* _STATED PROBLEM 1_
Set down verbatim the portion of the article on the World Gold Council's gold demand report, starting with "The WGC’s Gold" and going on through "Council said Thursday.".

The WGC’s Gold Supply-Demand Nonsense

WGC Continues Not to Understand Gold Market

The WSJ recently reported on the latest gold supply-demand report issued by the World Gold Council. It isn't really a surprise to us, but it is nevertheless astonishing that an organization that is supposedly focused on gold can get the market's most fundamental aspects so utterly wrong. The WSJ article is entitled Global Gold Demand Down 16%”.That sounds like a lot, right? Here are excerpts from the article:

“Global demand for gold slumped in the second quarter as Chinese and Indian buying returned to more stable levels following a record-breaking quarter a year earlier, the World Gold Council said Thursday.

"This is a gold market that is returning to balance," Marcus Grubb, managing director of investment strategy at the World Gold Council said in an interview. "These figures reflect the exceptional quarter that was second quarter last year where we had large outflows in exchange-traded funds on the one hand and a very significant increase in physical buying on the other."

China and India, which together account around half of global gold demand, purchased 193 tons and 204 tons of gold, respectively, in the second quarter—a sharp drop from a year earlier.

Total demand for gold was 964 metric tons in April to June, down 16% compared with 1,148 tons during the same period in 2013, the industry body said in a quarterly report. Demand for gold used in jewelry dropped by almost a third to 510 tons in the second quarter, from a year before.

* _STATED PROBLEM 2_
Extract verbatim the lines of the records, starting with the line that contains "You are a computer-use agent." and going on through the final line of the records, both included.

[Stored dataset records]
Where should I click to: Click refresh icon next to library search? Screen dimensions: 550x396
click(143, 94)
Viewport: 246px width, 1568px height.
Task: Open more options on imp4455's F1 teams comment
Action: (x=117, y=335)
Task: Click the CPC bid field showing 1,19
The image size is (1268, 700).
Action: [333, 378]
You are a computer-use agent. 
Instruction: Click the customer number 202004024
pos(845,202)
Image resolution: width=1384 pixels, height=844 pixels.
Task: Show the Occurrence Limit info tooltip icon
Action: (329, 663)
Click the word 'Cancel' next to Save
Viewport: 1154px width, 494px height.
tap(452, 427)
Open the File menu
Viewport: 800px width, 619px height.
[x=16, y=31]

* _OUTPUT 1_
The WGC’s Gold Supply-Demand Nonsense

WGC Continues Not to Understand Gold Market

The WSJ recently reported on the latest gold supply-demand report issued by the World Gold Council. It isn't really a surprise to us, but it is nevertheless astonishing that an organization that is supposedly focused on gold can get the market's most fundamental aspects so utterly wrong. The WSJ article is entitled Global Gold Demand Down 16%”.That sounds like a lot, right? Here are excerpts from the article:

“Global demand for gold slumped in the second quarter as Chinese and Indian buying returned to more stable levels following a record-breaking quarter a year earlier, the World Gold Council said Thursday.

* _OUTPUT 2_
You are a computer-use agent. 
Instruction: Click the customer number 202004024
pos(845,202)
Image resolution: width=1384 pixels, height=844 pixels.
Task: Show the Occurrence Limit info tooltip icon
Action: (329, 663)
Click the word 'Cancel' next to Save
Viewport: 1154px width, 494px height.
tap(452, 427)
Open the File menu
Viewport: 800px width, 619px height.
[x=16, y=31]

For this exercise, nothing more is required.